Saturday, April 14, 2012

Paterson: Book I, Preface, p. 3



To Make a Start: from Paterson


And just as time begins to pass the rigor

sets in, leaving nothing but stiffened beauty,

a pair of boots, a dog, and a yearning quest

of continuous loss over continual gain. Particulars

ease forward reticently. The hope of the general--

the only genuine hope--continues its rolling.


Furthermore (or perhaps however), these ends are rolling

on progressively as always, falsifying the rigor

of the first and calcifying hope and pain into general

anesthetic. Means shift meaning faithfully toward beauty.

The edges shift, shake, and oscillate the particulars

within, blurring the simple itinerate quest.


Is this the everyday, constant quest

of movement between crowded streets, rolling

forth? Are these them? These the particulars

we wanted when we dragged this dead dog in rigor

up, swabbed the blood from its ears, releasing beauty,

ghostly, from a concrete mutt? Arrived has our general.
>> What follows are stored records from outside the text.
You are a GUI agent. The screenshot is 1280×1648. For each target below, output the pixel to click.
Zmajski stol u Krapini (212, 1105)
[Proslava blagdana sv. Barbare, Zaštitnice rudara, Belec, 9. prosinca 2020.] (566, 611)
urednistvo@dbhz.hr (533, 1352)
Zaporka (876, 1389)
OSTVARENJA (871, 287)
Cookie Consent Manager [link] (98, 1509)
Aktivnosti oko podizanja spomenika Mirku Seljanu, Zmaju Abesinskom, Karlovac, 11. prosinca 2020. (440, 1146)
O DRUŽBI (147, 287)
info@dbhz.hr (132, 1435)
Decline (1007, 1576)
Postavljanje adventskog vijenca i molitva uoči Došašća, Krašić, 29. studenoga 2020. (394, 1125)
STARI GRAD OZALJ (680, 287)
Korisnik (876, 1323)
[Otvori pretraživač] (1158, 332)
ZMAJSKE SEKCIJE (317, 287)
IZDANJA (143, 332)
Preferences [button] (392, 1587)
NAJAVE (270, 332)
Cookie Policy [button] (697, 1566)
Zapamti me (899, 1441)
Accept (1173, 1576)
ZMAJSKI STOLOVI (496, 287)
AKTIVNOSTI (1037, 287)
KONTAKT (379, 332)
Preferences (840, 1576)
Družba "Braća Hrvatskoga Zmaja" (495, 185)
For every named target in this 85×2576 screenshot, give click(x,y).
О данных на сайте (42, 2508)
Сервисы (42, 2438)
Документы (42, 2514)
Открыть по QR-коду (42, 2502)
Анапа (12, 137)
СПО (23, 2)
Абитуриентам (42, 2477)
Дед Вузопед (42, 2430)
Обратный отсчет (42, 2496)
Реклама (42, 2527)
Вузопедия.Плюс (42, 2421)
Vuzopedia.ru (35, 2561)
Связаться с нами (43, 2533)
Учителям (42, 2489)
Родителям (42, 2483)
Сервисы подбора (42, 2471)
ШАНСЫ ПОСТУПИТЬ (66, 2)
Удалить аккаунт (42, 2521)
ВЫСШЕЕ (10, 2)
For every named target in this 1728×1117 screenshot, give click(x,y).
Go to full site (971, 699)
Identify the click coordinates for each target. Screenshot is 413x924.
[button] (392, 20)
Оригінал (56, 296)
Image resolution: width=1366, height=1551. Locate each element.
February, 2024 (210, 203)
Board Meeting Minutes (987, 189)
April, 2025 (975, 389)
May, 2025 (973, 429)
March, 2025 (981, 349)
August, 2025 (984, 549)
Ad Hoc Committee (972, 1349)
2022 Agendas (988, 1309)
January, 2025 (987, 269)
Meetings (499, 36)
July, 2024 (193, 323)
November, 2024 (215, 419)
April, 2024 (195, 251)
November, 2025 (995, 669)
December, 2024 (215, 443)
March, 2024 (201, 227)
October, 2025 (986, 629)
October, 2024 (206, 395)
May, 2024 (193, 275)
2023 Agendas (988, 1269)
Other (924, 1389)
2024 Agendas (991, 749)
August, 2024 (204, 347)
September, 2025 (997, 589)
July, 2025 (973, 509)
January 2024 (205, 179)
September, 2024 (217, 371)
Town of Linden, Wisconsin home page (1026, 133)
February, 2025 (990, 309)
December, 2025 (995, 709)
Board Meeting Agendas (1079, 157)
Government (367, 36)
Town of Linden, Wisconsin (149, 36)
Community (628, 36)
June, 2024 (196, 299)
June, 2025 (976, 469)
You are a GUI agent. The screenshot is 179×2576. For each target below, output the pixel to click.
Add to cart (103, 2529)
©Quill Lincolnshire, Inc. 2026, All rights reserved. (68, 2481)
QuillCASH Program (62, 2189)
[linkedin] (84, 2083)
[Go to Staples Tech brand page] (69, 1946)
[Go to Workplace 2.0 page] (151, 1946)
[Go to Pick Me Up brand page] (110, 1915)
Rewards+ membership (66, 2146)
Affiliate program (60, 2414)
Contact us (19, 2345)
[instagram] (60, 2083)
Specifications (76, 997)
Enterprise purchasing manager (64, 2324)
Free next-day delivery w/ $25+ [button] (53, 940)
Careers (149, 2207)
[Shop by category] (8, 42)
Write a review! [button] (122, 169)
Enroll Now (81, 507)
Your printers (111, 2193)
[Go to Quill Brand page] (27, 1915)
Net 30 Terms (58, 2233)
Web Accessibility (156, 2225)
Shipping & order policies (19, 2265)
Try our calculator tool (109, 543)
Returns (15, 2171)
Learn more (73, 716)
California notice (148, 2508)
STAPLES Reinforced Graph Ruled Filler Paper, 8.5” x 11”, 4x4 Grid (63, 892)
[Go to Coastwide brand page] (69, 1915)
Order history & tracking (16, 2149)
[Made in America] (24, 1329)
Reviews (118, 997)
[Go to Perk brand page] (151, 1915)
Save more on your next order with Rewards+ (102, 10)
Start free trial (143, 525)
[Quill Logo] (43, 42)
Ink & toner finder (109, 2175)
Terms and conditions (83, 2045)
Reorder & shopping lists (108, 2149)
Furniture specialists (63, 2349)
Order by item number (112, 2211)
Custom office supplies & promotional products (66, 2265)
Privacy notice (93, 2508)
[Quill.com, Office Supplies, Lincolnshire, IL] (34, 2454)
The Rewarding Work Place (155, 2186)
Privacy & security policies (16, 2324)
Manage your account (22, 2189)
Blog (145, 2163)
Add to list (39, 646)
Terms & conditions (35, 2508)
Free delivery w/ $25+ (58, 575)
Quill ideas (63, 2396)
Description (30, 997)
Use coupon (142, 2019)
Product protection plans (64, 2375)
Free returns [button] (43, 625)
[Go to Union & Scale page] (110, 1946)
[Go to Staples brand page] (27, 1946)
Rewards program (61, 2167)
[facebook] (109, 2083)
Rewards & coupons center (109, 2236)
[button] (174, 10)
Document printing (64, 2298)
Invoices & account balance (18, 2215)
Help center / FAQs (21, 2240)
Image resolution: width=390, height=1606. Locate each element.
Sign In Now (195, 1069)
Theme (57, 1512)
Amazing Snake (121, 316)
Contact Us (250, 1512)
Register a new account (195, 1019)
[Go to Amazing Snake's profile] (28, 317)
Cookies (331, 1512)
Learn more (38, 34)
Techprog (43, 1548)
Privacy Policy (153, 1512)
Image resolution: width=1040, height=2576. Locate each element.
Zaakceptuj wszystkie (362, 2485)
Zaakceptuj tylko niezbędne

It's hard to explain the exquisite truth in general,

but more so when you're an undead retriever mix back from a quest

that included drowning in the grey expansive beauty

of the Atlantic City ocean where the horizon sets to rolling

and lapping at your feet. This grey is a grey of a rigor

so severe that all who see it see only its particulars.


The dog is it. The one with all the particulars.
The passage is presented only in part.